I did say hassio, and not home assistant…so there’s that.
that’s the beauty of Home Assistant.
If you want the convenience of an internet connection and to be able to use all the features that come with internet connectivity you have that option.
if you don’t want an internet connection then you can do that too. But that doesn’t mean you will be able to take the full advantage of the features that HA offers.
If I unplug my internet connection then it’s likely that over 90% of my automations will still run and every one of my smart home devices can still be controlled via the frontend connected thru my local network.
You have to accept that if you don’t want/can’t have internet access that there’s going to have to be trade-offs that you will have to accept.
Funny, when I open the link hass.io I get the following presented directly:
The advantages of using Hass.io:
So it call’s itself FOSS but includes proprietary google services? And 100% local home automation is not possible if I follow this thread?
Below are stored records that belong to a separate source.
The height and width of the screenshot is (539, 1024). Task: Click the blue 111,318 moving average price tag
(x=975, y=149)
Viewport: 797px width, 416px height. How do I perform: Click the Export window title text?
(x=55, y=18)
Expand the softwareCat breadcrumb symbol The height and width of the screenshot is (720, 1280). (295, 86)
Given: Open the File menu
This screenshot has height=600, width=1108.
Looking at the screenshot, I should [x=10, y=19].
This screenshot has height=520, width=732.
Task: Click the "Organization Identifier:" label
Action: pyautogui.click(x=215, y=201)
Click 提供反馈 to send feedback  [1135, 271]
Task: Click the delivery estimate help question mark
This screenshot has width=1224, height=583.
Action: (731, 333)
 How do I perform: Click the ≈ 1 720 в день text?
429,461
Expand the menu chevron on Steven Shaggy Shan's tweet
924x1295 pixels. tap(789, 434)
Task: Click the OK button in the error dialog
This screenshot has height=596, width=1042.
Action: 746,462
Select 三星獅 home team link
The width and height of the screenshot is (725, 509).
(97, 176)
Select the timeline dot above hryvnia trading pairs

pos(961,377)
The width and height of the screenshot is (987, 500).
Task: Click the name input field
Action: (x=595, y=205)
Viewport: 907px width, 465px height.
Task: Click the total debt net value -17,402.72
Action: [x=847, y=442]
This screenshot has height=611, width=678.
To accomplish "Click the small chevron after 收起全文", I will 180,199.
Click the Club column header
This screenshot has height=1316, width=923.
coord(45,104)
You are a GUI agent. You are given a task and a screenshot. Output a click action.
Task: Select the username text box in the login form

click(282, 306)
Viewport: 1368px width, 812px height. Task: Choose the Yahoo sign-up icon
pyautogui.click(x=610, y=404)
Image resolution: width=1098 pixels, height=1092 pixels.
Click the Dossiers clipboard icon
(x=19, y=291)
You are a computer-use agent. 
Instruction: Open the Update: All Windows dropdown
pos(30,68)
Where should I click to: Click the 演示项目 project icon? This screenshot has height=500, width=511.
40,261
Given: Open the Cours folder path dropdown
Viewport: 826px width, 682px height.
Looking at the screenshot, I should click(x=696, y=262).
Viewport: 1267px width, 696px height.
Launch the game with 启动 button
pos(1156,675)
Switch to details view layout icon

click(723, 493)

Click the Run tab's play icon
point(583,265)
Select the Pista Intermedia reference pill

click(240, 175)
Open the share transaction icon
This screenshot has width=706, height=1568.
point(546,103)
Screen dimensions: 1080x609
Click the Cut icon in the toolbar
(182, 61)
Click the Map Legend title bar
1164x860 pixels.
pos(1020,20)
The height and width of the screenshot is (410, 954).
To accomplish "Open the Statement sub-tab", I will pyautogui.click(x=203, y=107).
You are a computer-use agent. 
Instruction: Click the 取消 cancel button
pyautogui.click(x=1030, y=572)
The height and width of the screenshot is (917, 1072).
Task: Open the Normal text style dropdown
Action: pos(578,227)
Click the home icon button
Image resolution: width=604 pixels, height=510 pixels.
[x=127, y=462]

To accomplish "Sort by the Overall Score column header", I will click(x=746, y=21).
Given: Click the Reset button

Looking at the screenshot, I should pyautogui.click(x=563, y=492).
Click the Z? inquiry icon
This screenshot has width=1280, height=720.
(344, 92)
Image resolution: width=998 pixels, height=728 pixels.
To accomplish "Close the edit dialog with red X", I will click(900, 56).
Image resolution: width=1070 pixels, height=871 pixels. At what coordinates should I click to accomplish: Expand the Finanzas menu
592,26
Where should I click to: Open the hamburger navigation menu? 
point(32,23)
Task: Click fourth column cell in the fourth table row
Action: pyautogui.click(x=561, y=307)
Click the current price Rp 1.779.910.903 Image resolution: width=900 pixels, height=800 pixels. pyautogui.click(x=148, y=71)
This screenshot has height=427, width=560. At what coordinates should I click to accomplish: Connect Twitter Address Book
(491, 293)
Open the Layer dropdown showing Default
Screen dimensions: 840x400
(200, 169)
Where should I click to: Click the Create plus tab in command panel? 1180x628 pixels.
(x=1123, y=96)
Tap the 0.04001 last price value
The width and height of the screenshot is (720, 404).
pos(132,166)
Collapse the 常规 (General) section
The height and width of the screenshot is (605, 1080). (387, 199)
The headline is “The advantages of using Hass.io”
It doesn’t include any proprietary services at all. HassOS uses Google’s NTP servers for time sync. Yes, the developer could have made that configurable, but you could always open an issue.
So submit a PR with that feature.
I’m not sure how you got to there, the use of Google’s NTP servers is not a privacy concern. Yes, the default Google TTS could be viewed that way, but if you’ve run into problems with the offline TTS components, open an issue.
You are free to fork the open source and compile your own version. You have the freedom (liberty) to fork & modify the software. It happens to include some free-to-use (no cost) services with which you disagree. Apparently you are confised about the definition of FOSS.
You are NOT free to complain and have the developers cater to your desires unless you hire them to explicitly do so.
The modern definition defines free software by whether or not the recipient has the following four freedoms:[8]
- The freedom to run the program as you wish, for any purpose (freedom 0).
- The freedom to study how the program works, and change it so it does your computing as you wish (freedom 1). Access to the source code is a precondition for this.
- The freedom to redistribute copies so you can help your neighbor (freedom 2).
- The freedom to distribute copies of your modified versions to others (freedom 3). By doing this you can give the whole community a chance to benefit from your changes. Access to the source code is a precondition for this.
Freedoms 1 and 3 require source code to be available because studying and modifying software without its source code is highly impractical.
It can be OFFLINE if you configure it yourself correctly. It cannot be OFFLINE as released by Hassio though.
I don’t think anyone has posted the the ntp servers can be changed and are not hard coded. (since November) You could change them before but it was difficult.
https://github.com/home-assistant/hassos/blob/dev/Documentation/configuration.md (see timesyncd.conf)
There is also a new chrony addon in the community repo that can be used.
Also, I don’t think there’s anything proprietary about ntp servers. I may be wrong.
I remember people a while back having issues with getting time over NTP, that’s great that the NTP is not hardcoded anymore, I should have checked the docs before posting.
If you run a local NTP server then HassIO looks like you should in theory be able to run local only and offline.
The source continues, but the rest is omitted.